Figure 1.

Effect of NIR light treatment on inflammatory cytokine and macrophage polarization. Schematic diagram for LPS-induced activation of TLR4/NF-κB inflammation pathway and NIR light treatment, in (A) HAECs and (B) PMA-differentiated THP-1 macrophage cell line. (A) HAECs were LPS-induced for the inflammatory response and maintained in an inflamed state following two additional LPS boosts (blue arrows), and subjected to brief 10-min intervals of NIR light exposure (red arrows), repeated once every 12 h, over a 48-h trial period. (B) PMA-differentiated THP-1 macrophage cell line was LPS-induced for the inflammatory response and maintained in an inflamed state following three additional LPS boosts (blue arrows) and subjected to brief 10-min intervals of NIR light exposure (red arrows), repeated once every 12 h, over a 96-h trial period. (A,B) Cells cultured without LPS induction were used as controls.
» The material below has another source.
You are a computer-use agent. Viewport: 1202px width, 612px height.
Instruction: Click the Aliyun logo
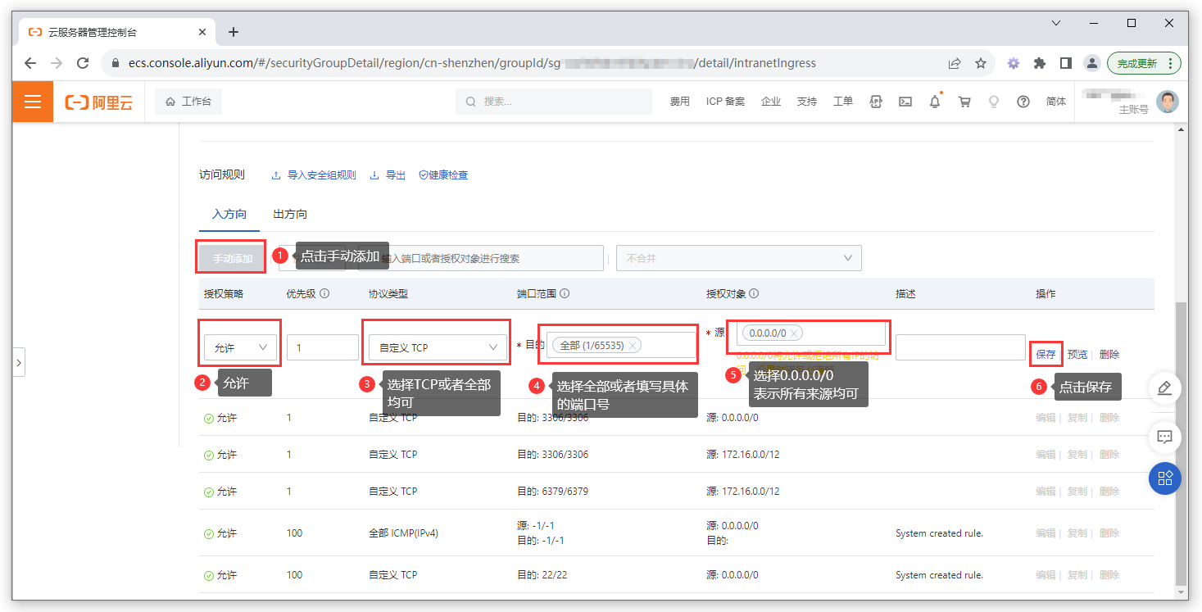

For quantification of cytokine gene transcription via qRT-PCR, all cells were harvested 3 h after the last LPS boost. For ELISA quantification of IL6 secretion, cell supernatants were harvested 6 h after the last LPS boost. (C) Gene expression of inflammatory cytokines for HAEC control cells (grey bars) and LPS-induced HAECs with (red bars) or without (blue bars) NIR light treatment. (D) Gene expression of inflammatory and anti-inflammatory cytokines for THP-1 control cells (grey bars) and LPS-induced THP-1 with (red bars) or without (blue bars) NIR light treatment. Measurement of IL-6 protein release via ELISA, from (E) control and LPS-induced HAECs not treated (black bars) or NIR light-treated (red bars) and from (F) THP-1 control cells (grey bars) and LPS-induced THP-1 with (red bars) or without (blue bars) NIR light treatment. For (C,D), n = 4 to 6. For (E,F), n = 3. For (C–F), data are shown as standard error of the mean ± SEM; ** p < 0.01; **** p < 0.0001.